With their November Tests over for another season, the bosses of Irish rugby can reflect on what has been an extremely successful series.
Three wins out of three (two of those coming against southern hemisphere giants, South Africa and Australia), represents an impressive achievement in a month that has also seen the men in green rise to the dizzying heights of number three in the IRB world rankings.
Ireland’s assiduous coach, Joe Schmidt, will surely have gleaned a considerable amount from a series that witnessed the Irish extend their winning run to seven (indeed they have only lost three times since Schmidt assumed the hot seat: against Australia, New Zealand, and England), whilst still leaving the upwardly mobile Irish with plenty to work on ahead of the upcoming Six Nations Championship.
In assessing the tangible progress made during the past month, one area that particularly stands out is the forward pack.
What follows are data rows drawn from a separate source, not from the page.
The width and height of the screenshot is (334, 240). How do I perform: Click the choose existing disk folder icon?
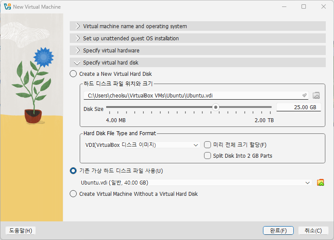pyautogui.click(x=321, y=182)
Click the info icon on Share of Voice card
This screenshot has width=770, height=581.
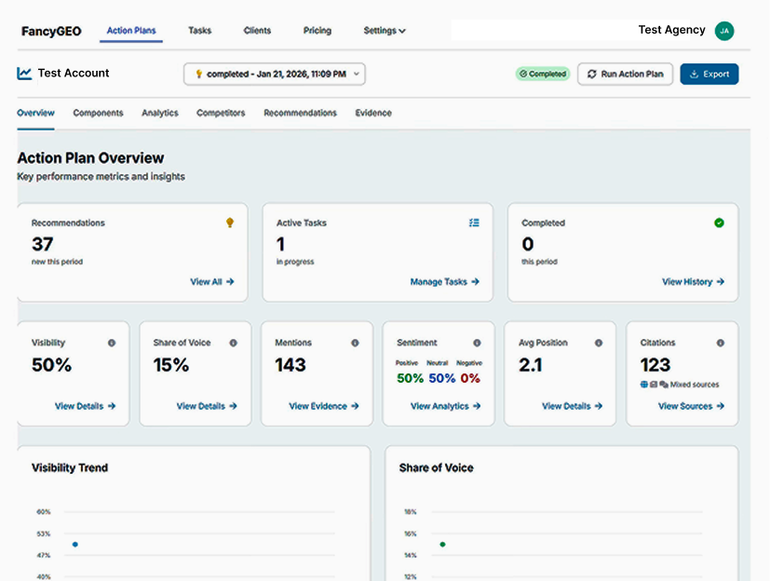click(232, 343)
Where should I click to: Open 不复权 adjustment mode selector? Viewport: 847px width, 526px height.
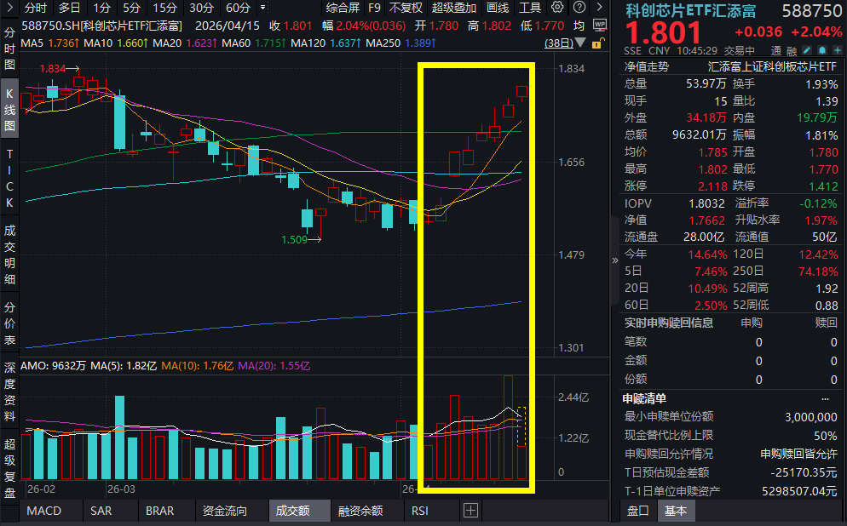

For that alone, new forwards coach Simon Easterby should take a bow.
There had been some concern over the future direction of the Irish pack once previous forwards coach John Plumtree left the role to return to his native New Zealand. Plumtree had been well regarded by the Irish players, and was instrumental in the superb performance of the forwards in last season’s Six Nations triumph.
In particular, the ex-Sharks coach revolutionised the Irish maul by making it a potent weapon that was inflicted on Ireland’s opponents to devastating effect last season. Once the Kiwi forwards specialist exited his role after the June tour to Argentina, there was a fear that the progress that had been made by Plumtree, and his predecessor (the World Cup winning South African coach, Gert Smal) would be lost. On the evidence of this series, such fears were not only misguided, but also emphatically wide of the mark.
The concern over Easterby related not so much to his rugby pedigree, which is impeccable, but his relative lack of experience as a professional coach. After all, prior to assuming his role as Schmidt’s assistant, the former Scarlets blindside’s only coaching experience was a two-year stint with the Welsh region he’d served with such distinction.
What is more, Easterby (capped 65 times by Ireland), had not really enjoyed prolific success with the Scarlets as coach, and his spell there was characterised by frustrated attempts to keep up with Irish powerhouses, Leinster and Munster in the Pro12. When Plumtree left the Irish set-up, therefore, it is fair to say that Easterby’s appointment was somewhat of a surprise within Irish rugby circles.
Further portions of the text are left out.